> Consigne 1
Selon la sélection sur les enfants transculturels, pourquoi la perte de repères familiaux fragilise-t-elle l'enfant lors d'un déménagement ?
> Consigne 2
Répondez brièvement à partir de la sélection sur les enfants transculturels.
(a) Dans quel domaine et dans quel pays Recursimo est-il spécialiste ?
(b) En dehors du bilinguisme, qu'est-ce qui distingue les enfants transculturels des autres enfants ?
(c) Quelles sont les deux voies que peut prendre le futur adulte face à la difficulté d'ancrage ?
> Consigne 3
Donnez la suite de la sélection sur les enfants transculturels, en partant de sa dernière phrase.

La mobilité internationale des cadres et de leur famille engendre des enfants différents, doués d'adaptation. Recursimo, spécialiste de l'interculturel au Brésil, les accompagne et partage ses observations pour en dévoiler un tableau tout en nuances.
Les enfants transculturels se distinguent des autres enfants, non seulement parce qu'ils sont bilingues voire multilingues, mais parce qu'ils se sont immergés dans plusieurs cultures et qu'ils ont très tôt tissé des liens dans divers endroits de notre planète.
Le monde comme terrain de jeu
L'enfant transculturel a le voyage et l'étranger inscrits dans la peau. Parfois issu de parents de deux nationalités, il fait partie de la dynamique globalisée. Il possède une pensée élargie, capable d'observer et d'analyser les problèmes sous plusieurs angles. Il capte rapidemment les codes culturels et ne craint pas de prendre l'initiative relationnelle. Le monde est pour lui un terrain de jeux sans frontières où il se révèle indépendant et débrouillard : il sait s'informer, saisir rapidement les us et coutumes des lieux où il évolue. Il se pose et pose une myriade de questions, s'étonne, intègre, expérimente, partage, réajuste.
Toutefois, cet enfant est avant tout un enfant en situation d'instabilité renouvelée et peut vivre un mal-être sous des apparences pleines de vitalité.
Les épreuves transculturelles
Pour les comprendre, il est bon de reconnaître quelles sont les difficultés objectives de chaque déménagement :
- une perte de repères familiaux : le changement de configuration et la période de flottement de l'espace familial génère un stress qui le fragilise. D'autant plus qu'il est nécessaire de prendre en compte une éventuelle crise de couple surgie du nouveau contexte, dû aux problèmes d'insertion dans la vie économique et sociale du pays.
- une perte de repères culturels : confronté à l'apprentissage d'une langue et au devoir de communiquer socialement dans un univers dont il ne partage pas les m?urs, l'enfant peut ressentir un sentiment d'incompréhension venant de lui-même comme des autres, et les inévitables problèmes relationnels qui en découlent.
- une perte d'ancrage : pendant d'une habilité particulière d'adaptation, le changement d'environnement peut présager une difficulté d'ancrage, avec les problématiques associées. Soit le futur adulte décidera de ne plus bouger, soit il risque de reproduire les conditions d'éternel changement liés à son histoire, la stabilité lui inspirant insatisfaction ou ennui. Ces difficultés peuvent surgir au moment de se projeter dans l'avenir et de construire une vie de couple épanouie. Ne pas s'attacher pour ne pas souffrir, ne pas s'engager par crainte de monotonie.

> Extrait de données
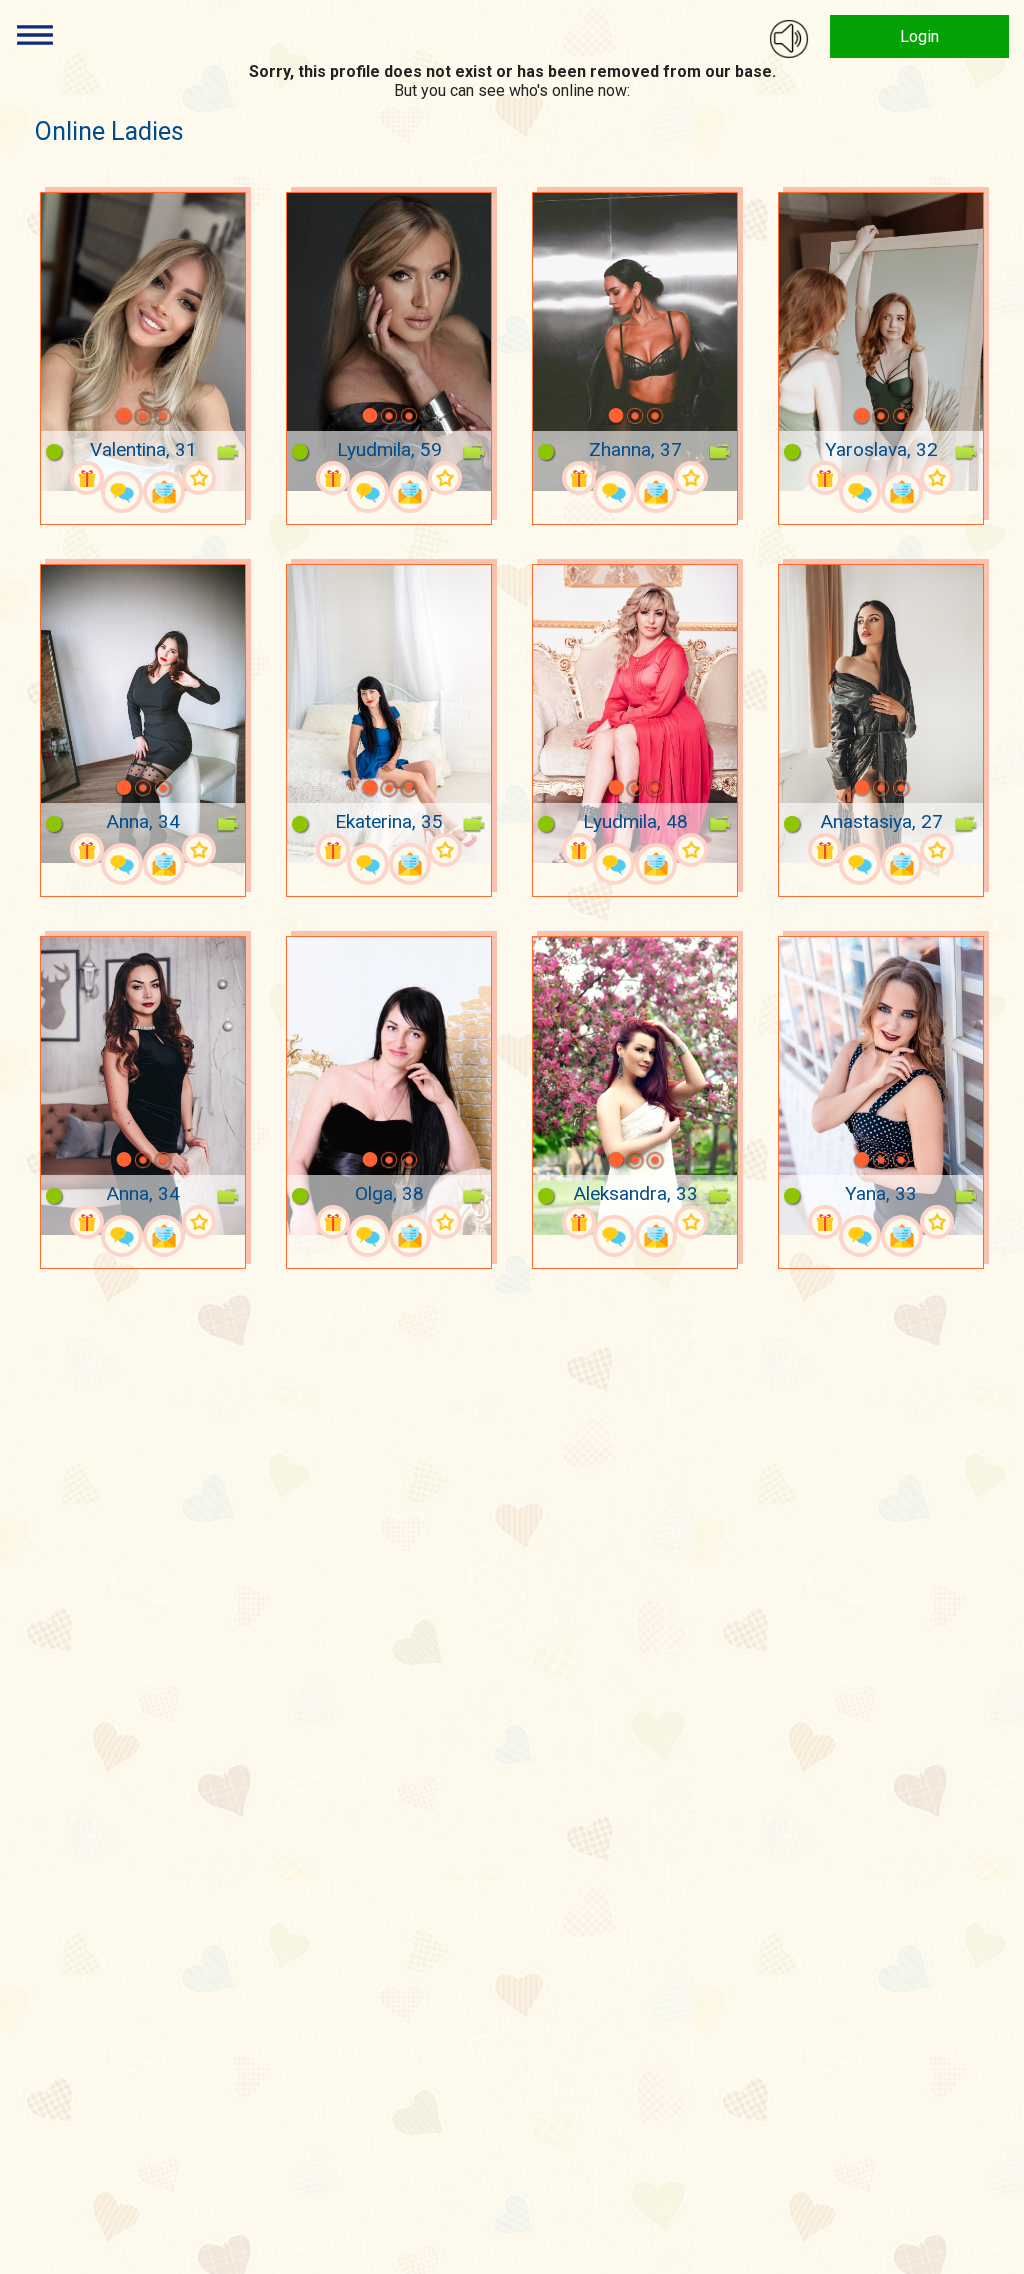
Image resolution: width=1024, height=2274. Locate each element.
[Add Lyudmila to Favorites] (445, 478)
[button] (98, 416)
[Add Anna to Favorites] (199, 850)
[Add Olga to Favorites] (445, 1222)
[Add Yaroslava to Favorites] (937, 478)
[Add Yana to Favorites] (937, 1222)
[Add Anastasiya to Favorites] (937, 850)
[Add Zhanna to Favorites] (691, 478)
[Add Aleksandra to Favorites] (691, 1222)
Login (919, 36)
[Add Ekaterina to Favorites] (445, 850)
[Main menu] (35, 35)
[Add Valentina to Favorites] (199, 478)
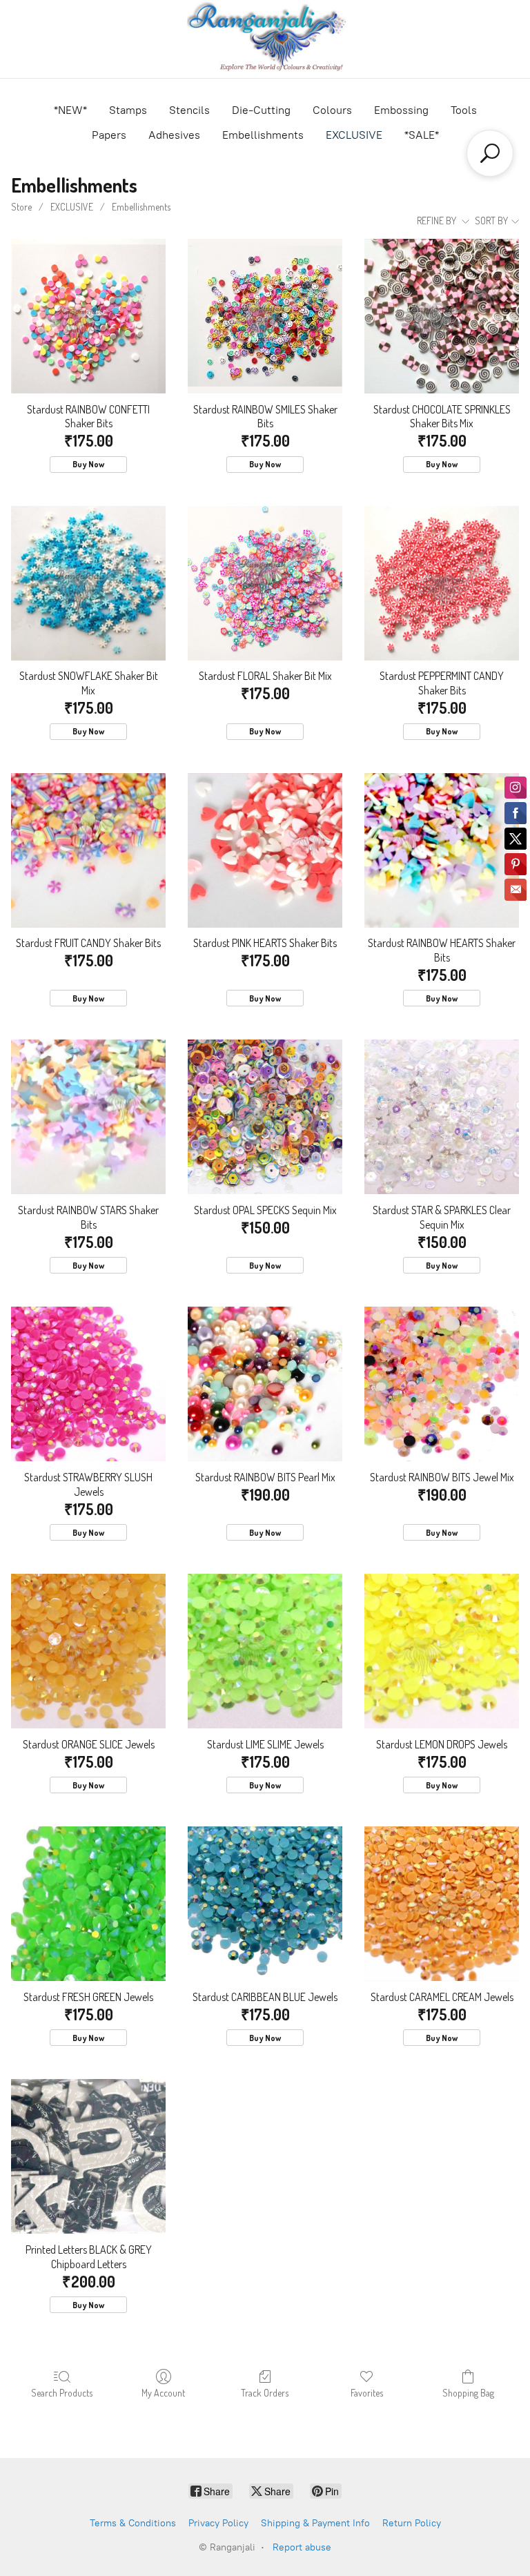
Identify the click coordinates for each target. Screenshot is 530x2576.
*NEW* (70, 110)
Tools (464, 110)
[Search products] (490, 153)
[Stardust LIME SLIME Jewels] (265, 1651)
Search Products (61, 2393)
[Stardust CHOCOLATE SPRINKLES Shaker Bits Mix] (441, 316)
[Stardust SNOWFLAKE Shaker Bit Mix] (88, 583)
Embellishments (263, 135)
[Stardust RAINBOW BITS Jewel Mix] (441, 1384)
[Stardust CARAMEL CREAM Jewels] (441, 1903)
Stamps (128, 110)
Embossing (401, 110)
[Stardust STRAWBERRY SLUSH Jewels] (88, 1384)
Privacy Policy (218, 2523)
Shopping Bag (468, 2393)
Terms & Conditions (133, 2523)
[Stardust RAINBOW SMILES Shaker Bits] (265, 316)
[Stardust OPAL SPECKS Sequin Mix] (265, 1117)
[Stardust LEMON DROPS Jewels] (441, 1651)
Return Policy (411, 2523)
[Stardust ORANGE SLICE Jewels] (88, 1651)
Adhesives (174, 135)
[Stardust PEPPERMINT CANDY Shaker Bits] (441, 583)
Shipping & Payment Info (315, 2523)
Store (21, 207)
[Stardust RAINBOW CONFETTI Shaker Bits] (88, 316)
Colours (332, 110)
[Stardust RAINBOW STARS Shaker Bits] (88, 1117)
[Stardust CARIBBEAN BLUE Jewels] (265, 1903)
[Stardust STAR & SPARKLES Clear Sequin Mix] (441, 1117)
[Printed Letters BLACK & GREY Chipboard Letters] (88, 2156)
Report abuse (302, 2547)
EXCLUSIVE (354, 135)
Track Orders (264, 2393)
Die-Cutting (261, 110)
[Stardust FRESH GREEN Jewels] (88, 1903)
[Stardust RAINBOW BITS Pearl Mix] (265, 1384)
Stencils (189, 110)
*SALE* (421, 135)
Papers (109, 135)
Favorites (367, 2393)
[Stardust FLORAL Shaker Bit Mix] (265, 583)
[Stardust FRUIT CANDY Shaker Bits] (88, 850)
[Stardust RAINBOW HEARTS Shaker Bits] (441, 850)
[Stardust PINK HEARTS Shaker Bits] (265, 850)
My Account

> Réponse 1
Le changement de configuration de l'espace familial et sa période de flottement génèrent un stress qui fragilise l'enfant. S'y ajoute parfois une crise de couple née du nouveau contexte, due aux problèmes d'insertion dans la vie économique et sociale du pays.

> Réponse 2
(a) Recursimo est spécialiste de l'interculturel au Brésil.
(b) Ils se sont immergés dans plusieurs cultures et ont très tôt tissé des liens dans divers endroits de la planète.
(c) Soit il décide de ne plus bouger, soit il risque de reproduire les conditions d'éternel changement liées à son histoire.

> Réponse 3
- une remise en cause identitaire : lors des bouleversements de l?adolescence, les chocs culturels amplifient le sentiment de désorientation, renforçant la fragilité du jeune, en pleine tempête hormonale et identitaire.
Un sentiment que l'on retrouve très présent chez les jeunes Franco-Algériens, Franco-Marocains, qui ne se sentent pas reconnus comme marocains ou algériens au Maroc ou en Algérie, ni français en France.
Devant les exigences d'intégration, le jeune se forge alors sa propre culture faite des valeurs sociales, religieuses et patriotiques tissées de contradictions. Dans ce contexte, il subit le deuil de l'ancien pays d'expatriation et des liens précédemment noués.
En conclusion, l'expatriation chez l'enfant est une richesse, parfois mêlée de souffrances, parfois présage de futures difficultés.
Intérêt d'accompagner le jeune dans ses transitions
- l'aider à comprendre et accepter sa situation d'enfant expatrié : écouter ses ressentis exprimés hors enjeux parentaux, lui permettre de mieux gérer ses émotions, le guider dans l'élaboration de nouveaux repères pour une cohérence personnelle, fondement de sa jeune identité.
- l'accompagner dans sa maturité relationnelle afin qu'il maintienne ses liens malgré la distance, tout en mettant de l'énergie pour s'intégrer dans le pays d'accueil.
- lui apprendre comment valoriser ses différences (parcours atypique, habiletés particulières) et ne pas en souffrir.
C'est la contribution offerte par Recursimo aux membres des familles d'expatriés, à leurs enfants et adolescents pour trouver un équilibre satisfaisant dans leur nouveau contexte de vie.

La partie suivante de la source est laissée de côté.